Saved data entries
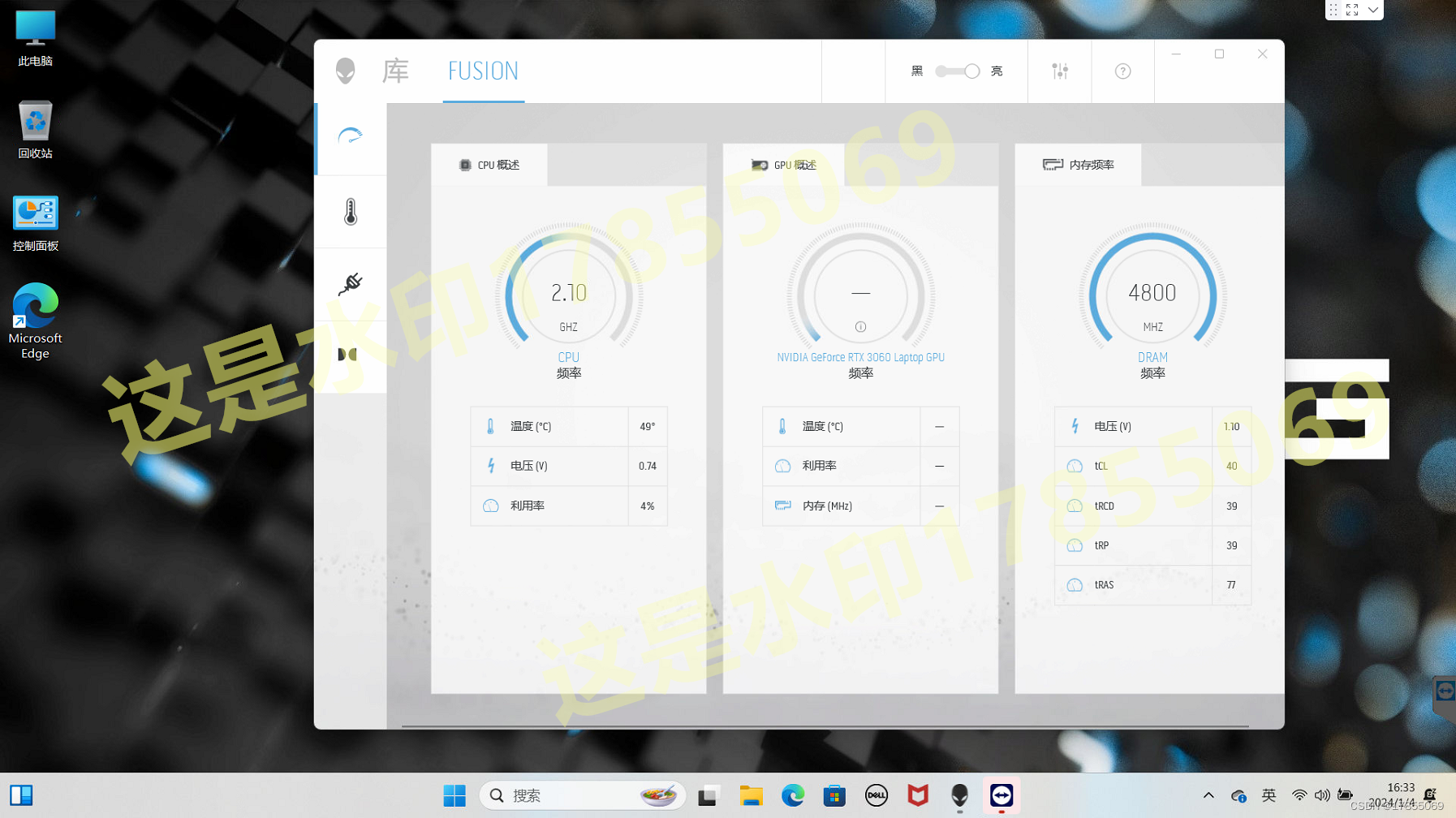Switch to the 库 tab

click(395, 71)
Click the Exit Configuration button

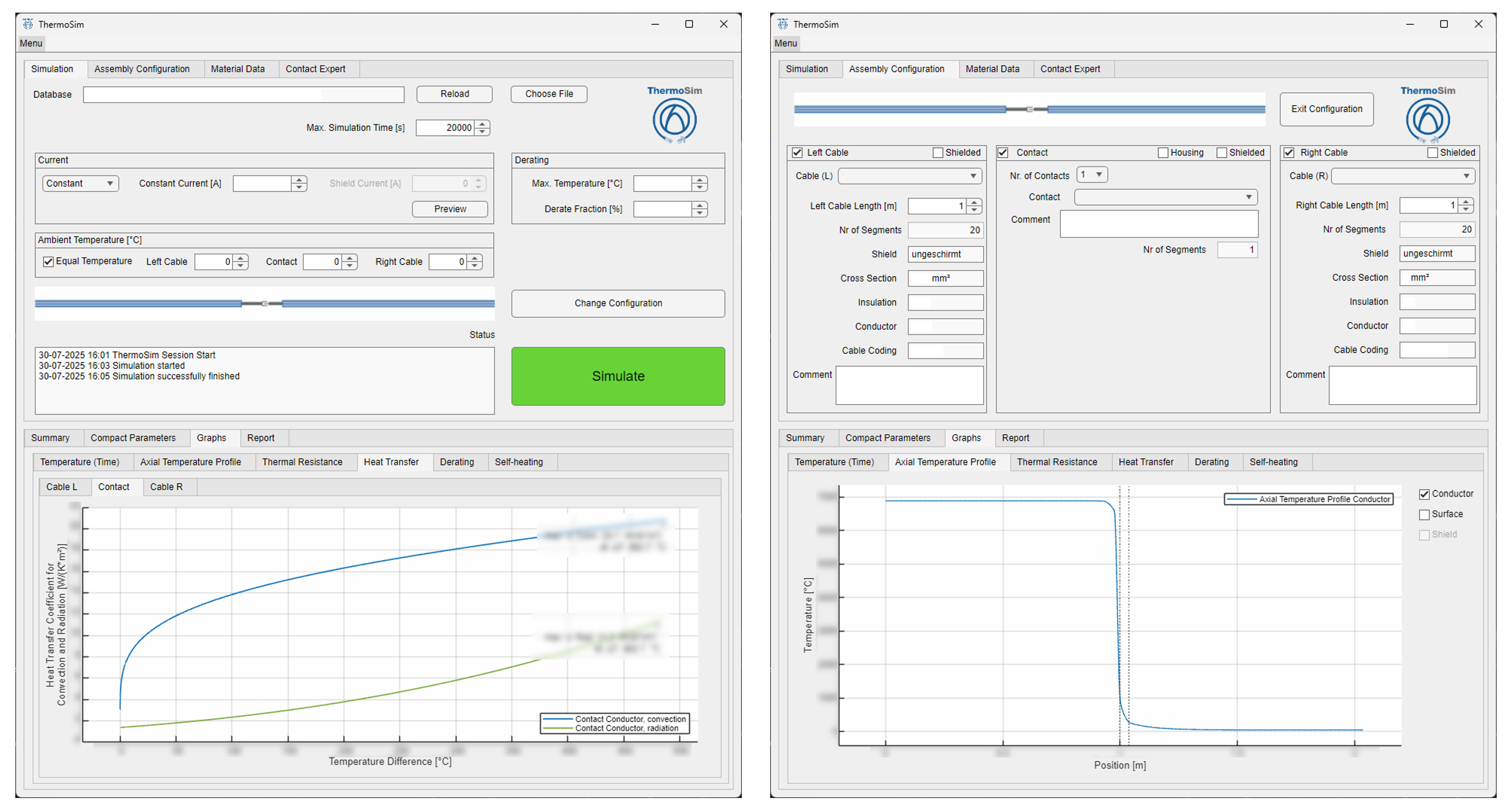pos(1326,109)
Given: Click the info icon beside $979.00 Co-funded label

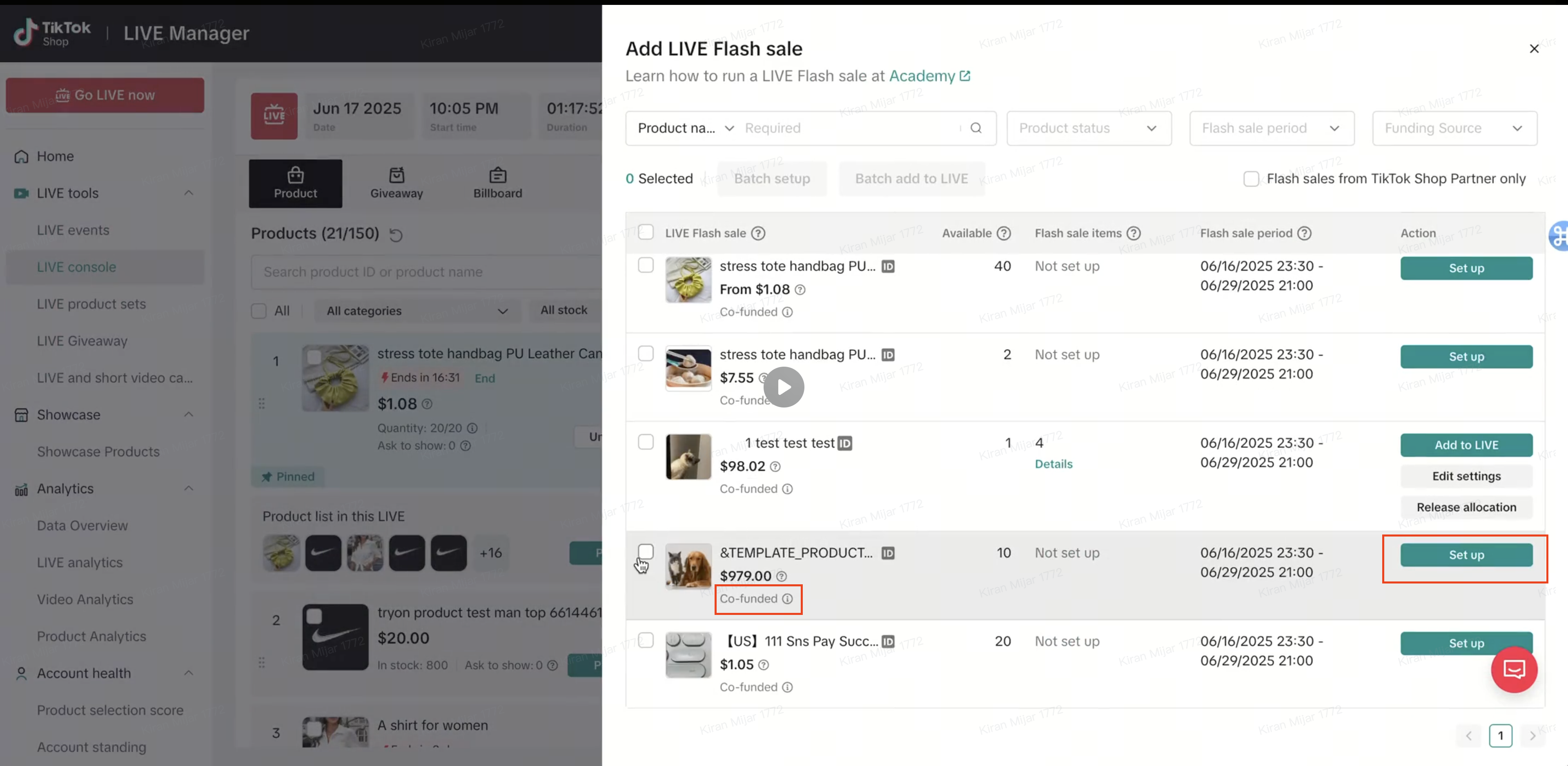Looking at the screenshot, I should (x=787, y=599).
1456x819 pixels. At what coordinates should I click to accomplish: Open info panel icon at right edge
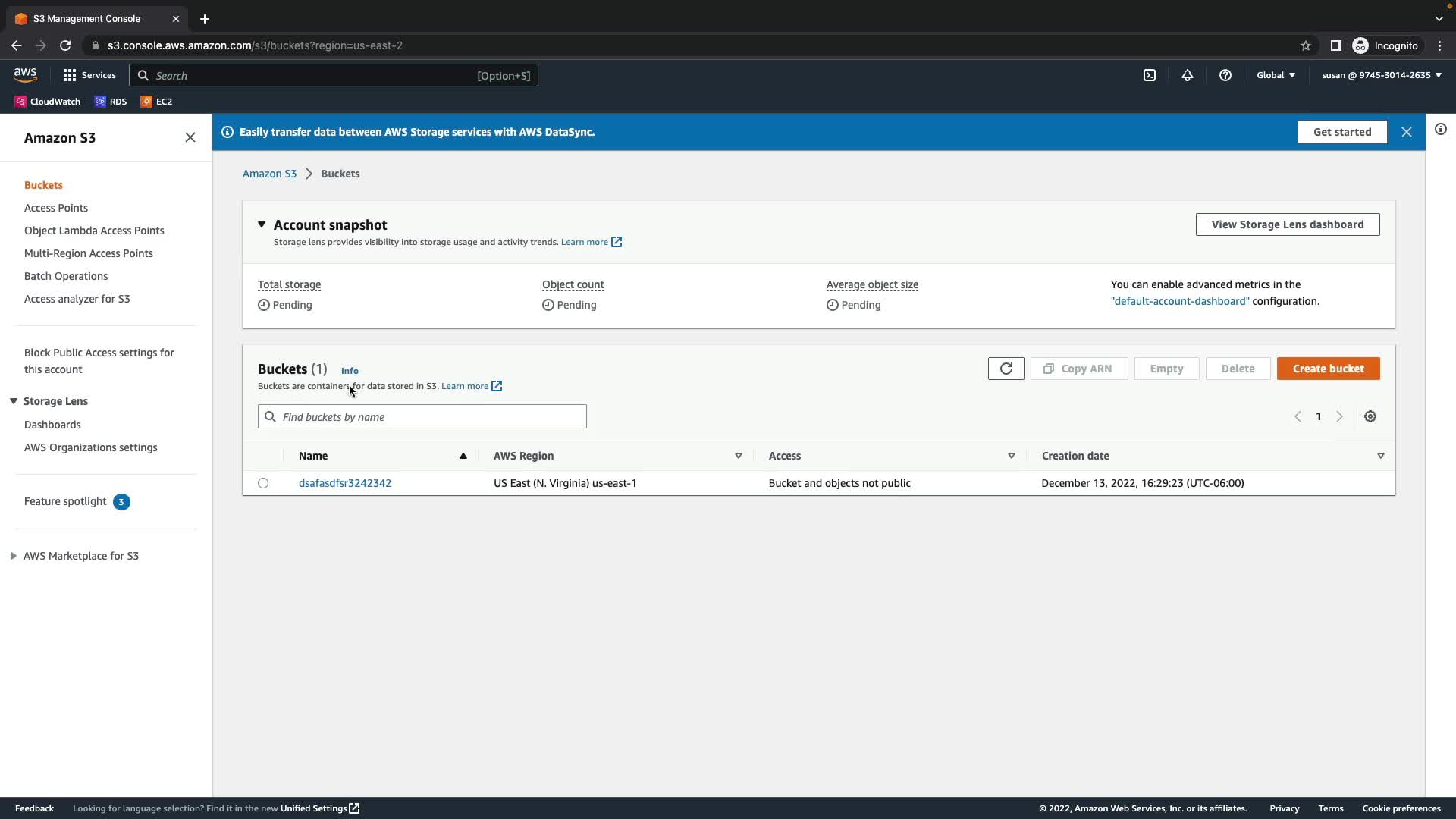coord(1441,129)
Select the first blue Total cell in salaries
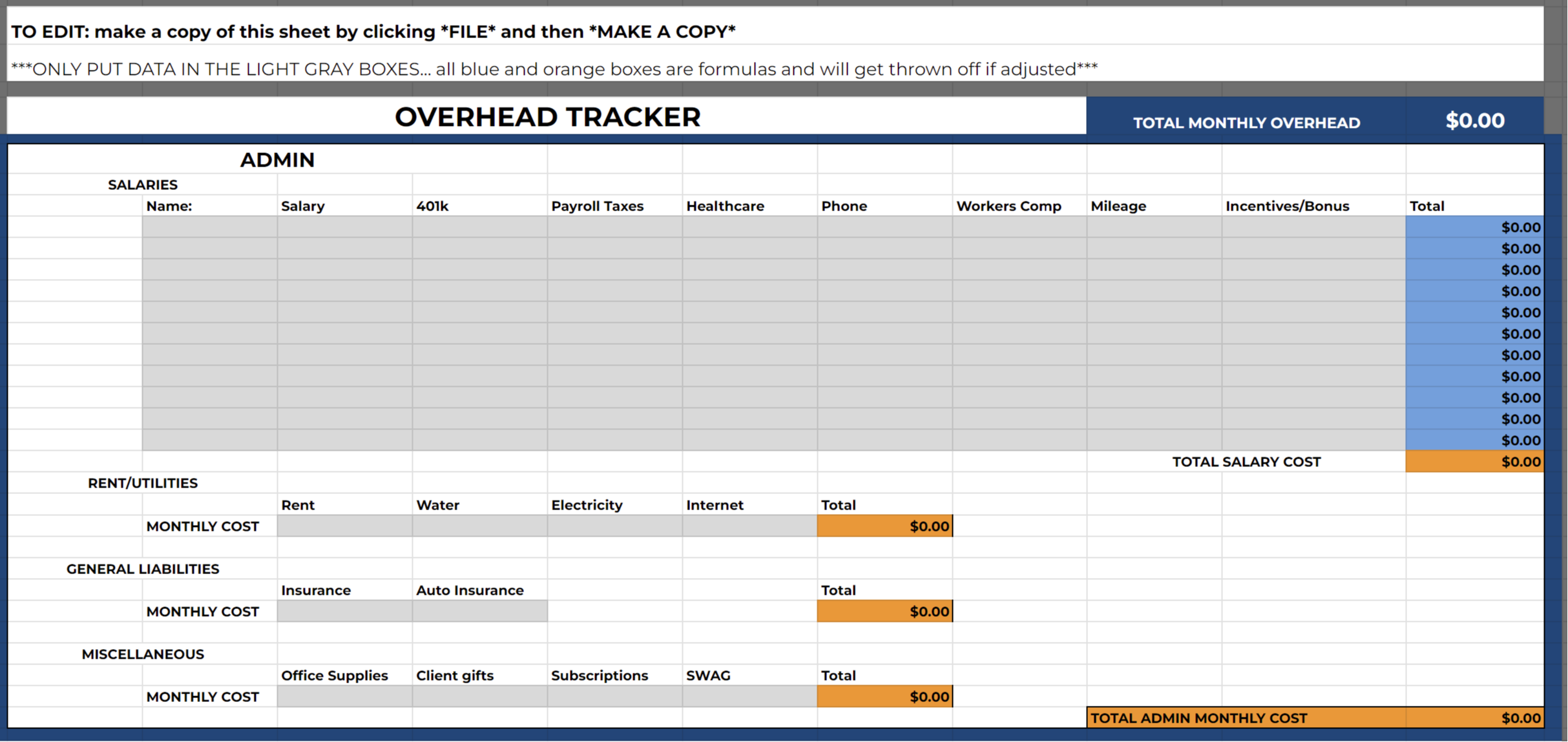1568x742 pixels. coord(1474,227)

Required action =
The required output is every line from the one containing "Click the Exit Configuration button" through the last line of the records, inclusive, reproduced exactly and without pictures.

Response below =
Click the Exit Configuration button

pos(1326,109)
Given: Click the info icon beside $979.00 Co-funded label

Looking at the screenshot, I should (x=787, y=599).
1456x819 pixels. At what coordinates should I click to accomplish: Open info panel icon at right edge
coord(1441,129)
Select the first blue Total cell in salaries
1568x742 pixels. coord(1474,227)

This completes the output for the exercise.